OBJECTIF :: Prolongez l'analyse de la pièce « Lou vin dei Padre » donnée dans l'extrait fourni, en reprenant juste après sa dernière phrase.

EXTRAIT FOURNI ::
Dans « Lou vin dei Padre », Rémy Gasiglia a noté l’omniprésence du thème du Diable, « récurrent », nous dit-il. Le dialogue virulent de l’acte IV, entre Eliacin et Monseigneur Tadèu peut s’interpréter aussi comme une dénonciation, de la part du caviste, de la malice de Tadèu. Tout en connaissant la tentation à laquelle seraient soumis ses quatre frères puisqu’il l’a lui-même vécue -ses propres paroles et sa propre attitude par rapport au vin sont constamment rappelées dès le milieu de l’acte II-, il les a envoyé vers le péché et voudrait ensuite les punir d’y avoir cédé. Ainsi, le Diable et Tadèu peuvent se confondre dans un même personnage, et l’ensemble de la pièce être regardé comme une parabole de l’éternel combat entre le Bien et le Mal, entre la tentation et la commission du péché, et la rédemption par la pénitence moyennant l’intervention d’un intercesseur, Eliacin.

(Données de pointage des cibles)
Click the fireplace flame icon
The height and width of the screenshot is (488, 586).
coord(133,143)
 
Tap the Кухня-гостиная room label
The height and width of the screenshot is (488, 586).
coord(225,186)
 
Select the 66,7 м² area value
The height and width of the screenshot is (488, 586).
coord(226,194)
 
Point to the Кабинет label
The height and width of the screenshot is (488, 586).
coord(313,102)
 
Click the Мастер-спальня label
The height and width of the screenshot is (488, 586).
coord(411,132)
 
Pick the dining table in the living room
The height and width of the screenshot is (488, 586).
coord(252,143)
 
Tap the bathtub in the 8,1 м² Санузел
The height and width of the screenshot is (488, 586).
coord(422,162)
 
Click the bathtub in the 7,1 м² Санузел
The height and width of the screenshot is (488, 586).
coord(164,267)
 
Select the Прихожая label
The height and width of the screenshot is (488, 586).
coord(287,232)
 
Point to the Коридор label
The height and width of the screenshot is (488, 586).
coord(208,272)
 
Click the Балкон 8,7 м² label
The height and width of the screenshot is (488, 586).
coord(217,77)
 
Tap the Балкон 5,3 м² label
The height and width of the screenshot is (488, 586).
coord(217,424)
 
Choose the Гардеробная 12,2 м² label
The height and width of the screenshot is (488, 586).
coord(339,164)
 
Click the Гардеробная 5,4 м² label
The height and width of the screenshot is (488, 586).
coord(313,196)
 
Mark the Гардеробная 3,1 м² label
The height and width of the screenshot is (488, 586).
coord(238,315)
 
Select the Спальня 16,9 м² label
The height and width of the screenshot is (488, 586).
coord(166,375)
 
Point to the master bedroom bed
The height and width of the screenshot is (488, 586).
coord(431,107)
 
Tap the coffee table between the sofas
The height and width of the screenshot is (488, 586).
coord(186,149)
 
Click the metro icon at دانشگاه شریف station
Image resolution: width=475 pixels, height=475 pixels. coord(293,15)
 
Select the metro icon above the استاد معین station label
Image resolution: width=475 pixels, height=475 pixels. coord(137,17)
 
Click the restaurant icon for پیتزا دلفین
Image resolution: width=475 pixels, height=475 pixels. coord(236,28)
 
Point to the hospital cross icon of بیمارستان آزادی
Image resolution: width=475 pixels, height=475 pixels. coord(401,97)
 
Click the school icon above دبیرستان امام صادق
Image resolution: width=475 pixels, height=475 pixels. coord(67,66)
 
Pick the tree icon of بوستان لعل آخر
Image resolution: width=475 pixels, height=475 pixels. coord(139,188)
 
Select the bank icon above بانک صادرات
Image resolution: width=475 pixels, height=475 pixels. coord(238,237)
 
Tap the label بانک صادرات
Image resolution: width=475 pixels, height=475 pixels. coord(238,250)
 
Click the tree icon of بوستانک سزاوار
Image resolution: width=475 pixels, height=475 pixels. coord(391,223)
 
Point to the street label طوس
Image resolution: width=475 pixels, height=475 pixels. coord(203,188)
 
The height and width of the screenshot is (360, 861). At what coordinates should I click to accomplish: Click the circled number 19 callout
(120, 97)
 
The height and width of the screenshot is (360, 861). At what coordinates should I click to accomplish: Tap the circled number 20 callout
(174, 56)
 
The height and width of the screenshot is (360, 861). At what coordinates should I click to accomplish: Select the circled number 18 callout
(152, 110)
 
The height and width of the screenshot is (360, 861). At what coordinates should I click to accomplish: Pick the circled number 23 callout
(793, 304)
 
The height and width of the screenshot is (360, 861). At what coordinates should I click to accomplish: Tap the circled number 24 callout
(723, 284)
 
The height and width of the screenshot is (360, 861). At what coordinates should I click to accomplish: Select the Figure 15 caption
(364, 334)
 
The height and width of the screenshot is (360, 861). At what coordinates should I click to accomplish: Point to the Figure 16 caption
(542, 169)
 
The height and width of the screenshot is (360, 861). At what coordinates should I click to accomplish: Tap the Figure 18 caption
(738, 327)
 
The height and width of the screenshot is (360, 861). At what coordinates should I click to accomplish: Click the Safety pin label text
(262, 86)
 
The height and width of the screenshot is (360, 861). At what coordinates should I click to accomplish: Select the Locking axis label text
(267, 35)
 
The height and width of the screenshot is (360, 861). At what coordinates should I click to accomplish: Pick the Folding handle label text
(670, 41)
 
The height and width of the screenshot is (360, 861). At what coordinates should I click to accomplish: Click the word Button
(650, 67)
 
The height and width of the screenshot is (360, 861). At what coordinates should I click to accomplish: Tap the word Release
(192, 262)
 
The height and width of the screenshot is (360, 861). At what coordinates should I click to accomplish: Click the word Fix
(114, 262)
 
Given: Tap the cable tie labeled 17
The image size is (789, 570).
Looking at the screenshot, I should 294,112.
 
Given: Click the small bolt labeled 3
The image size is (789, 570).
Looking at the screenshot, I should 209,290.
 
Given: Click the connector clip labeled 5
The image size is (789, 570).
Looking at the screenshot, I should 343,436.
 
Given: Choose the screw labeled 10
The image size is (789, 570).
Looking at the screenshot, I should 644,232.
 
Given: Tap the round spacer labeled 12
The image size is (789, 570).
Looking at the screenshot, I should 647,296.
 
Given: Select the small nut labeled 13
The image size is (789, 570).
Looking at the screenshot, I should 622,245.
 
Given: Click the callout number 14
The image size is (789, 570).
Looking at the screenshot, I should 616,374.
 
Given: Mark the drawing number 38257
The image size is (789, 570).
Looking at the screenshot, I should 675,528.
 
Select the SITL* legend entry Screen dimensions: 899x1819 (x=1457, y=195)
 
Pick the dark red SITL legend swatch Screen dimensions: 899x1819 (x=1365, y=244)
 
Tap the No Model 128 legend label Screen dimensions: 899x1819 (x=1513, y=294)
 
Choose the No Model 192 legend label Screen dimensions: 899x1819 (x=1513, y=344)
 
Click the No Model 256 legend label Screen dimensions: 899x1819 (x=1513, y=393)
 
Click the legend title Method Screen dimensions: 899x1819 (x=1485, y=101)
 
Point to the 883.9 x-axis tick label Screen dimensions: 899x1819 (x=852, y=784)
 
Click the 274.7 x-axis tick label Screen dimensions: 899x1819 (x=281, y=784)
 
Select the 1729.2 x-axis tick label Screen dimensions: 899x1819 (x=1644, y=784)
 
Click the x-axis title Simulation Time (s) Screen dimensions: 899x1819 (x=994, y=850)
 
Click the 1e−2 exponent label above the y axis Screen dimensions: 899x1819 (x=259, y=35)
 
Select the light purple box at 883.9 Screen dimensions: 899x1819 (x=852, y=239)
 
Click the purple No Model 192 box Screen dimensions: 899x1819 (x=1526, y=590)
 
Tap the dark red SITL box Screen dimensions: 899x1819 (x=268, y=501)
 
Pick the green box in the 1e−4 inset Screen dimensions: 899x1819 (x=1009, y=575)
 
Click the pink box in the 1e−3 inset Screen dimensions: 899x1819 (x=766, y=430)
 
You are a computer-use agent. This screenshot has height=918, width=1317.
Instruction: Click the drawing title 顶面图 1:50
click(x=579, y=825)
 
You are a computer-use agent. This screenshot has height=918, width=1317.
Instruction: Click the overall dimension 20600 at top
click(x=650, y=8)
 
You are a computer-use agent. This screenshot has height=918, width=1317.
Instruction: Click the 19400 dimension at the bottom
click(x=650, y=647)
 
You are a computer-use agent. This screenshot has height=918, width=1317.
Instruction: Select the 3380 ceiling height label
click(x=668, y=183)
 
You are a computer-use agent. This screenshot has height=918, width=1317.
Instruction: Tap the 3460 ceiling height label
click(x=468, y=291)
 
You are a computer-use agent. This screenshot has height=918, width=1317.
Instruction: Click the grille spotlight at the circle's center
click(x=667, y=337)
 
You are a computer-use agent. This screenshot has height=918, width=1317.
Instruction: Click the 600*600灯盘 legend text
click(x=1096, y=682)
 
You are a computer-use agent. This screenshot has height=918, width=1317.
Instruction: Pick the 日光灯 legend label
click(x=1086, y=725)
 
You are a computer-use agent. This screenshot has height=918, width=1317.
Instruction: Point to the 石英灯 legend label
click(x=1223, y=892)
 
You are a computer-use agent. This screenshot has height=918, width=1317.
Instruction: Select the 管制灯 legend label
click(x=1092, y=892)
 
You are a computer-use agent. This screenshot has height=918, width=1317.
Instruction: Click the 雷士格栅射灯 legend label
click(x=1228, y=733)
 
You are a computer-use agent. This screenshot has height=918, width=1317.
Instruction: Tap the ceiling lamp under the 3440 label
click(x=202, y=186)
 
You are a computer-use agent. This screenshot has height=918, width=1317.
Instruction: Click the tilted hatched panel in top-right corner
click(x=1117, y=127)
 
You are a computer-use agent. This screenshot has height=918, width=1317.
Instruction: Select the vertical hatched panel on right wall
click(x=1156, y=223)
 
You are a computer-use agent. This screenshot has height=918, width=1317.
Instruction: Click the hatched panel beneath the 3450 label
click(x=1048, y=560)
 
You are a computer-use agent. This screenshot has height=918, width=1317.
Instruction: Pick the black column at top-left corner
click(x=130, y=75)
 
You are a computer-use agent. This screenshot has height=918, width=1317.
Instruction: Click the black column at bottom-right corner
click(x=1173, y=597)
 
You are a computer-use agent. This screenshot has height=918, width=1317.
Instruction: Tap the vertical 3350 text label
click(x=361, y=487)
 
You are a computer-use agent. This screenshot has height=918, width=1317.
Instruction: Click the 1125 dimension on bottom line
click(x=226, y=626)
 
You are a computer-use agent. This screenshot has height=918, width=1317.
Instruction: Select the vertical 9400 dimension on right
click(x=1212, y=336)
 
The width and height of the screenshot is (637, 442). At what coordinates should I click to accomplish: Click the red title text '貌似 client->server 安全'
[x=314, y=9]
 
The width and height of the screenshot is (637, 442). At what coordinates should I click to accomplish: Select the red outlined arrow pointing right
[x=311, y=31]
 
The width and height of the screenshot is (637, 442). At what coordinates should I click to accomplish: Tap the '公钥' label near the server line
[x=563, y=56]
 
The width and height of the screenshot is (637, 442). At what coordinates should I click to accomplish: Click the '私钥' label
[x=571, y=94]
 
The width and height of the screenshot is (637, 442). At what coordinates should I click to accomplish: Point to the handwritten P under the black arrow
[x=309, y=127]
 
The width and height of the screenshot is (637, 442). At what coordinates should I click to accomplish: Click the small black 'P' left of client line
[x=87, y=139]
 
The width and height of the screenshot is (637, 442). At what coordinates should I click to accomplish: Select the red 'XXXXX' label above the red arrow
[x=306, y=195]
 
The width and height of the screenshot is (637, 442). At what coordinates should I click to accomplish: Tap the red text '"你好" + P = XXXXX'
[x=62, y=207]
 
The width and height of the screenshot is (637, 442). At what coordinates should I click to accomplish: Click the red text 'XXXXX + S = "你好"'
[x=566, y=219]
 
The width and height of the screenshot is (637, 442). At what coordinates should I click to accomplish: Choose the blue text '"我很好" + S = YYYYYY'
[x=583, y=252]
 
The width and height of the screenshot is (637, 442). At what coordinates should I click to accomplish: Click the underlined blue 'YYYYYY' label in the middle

RÉPONSE CI-DESSOUS ::
De cette interprétation binaire nacquit le principe de partage de l’espace : côté jardin serait établi l’espace du Bien ; côté cour celui du Mal. Ainsi en avait usé Paul-Emile Fourny pour « Rigoletto ». Ainsi serait fondé le nouveau projet des « Padre », en s’appuyant, pour cette répartition même, sur la tradition chrétienne qui dispose, par exemple dans les Jugements derniers, les élus à la droite du Christ (donc sur un tableau où il est représenté de face à la gauche du spectateur soit le côté jardin d’un plateau de théâtre) et pour les damnés à sa gauche, la senestre, la sinistre (donc à la droite du spectateur, soit le côté cour).

Cette disposition de principe ordonnait ensuite les places et les déplacements des comédiens. Ainsi, au gré de leur glissement vers le péché, les quatre Capucins passeraient d’un côté à l’autre (côté jardin jusqu’aux couplets bachiques de l’acte II ; côté cour ensuite); Tadèu, figure diabolique, ne quitterait jamais le côté cour ; Eliacin, figure de l’intercesseur, passerait alternativement de l’un à l’autre (côté cour à l’acte II car il fournit l’instrument du péché, mais un instrument dont l’excès seul est condamnable ; côté jardin à l’acte IV quand il est l’acteur de la défaite de Tadèu).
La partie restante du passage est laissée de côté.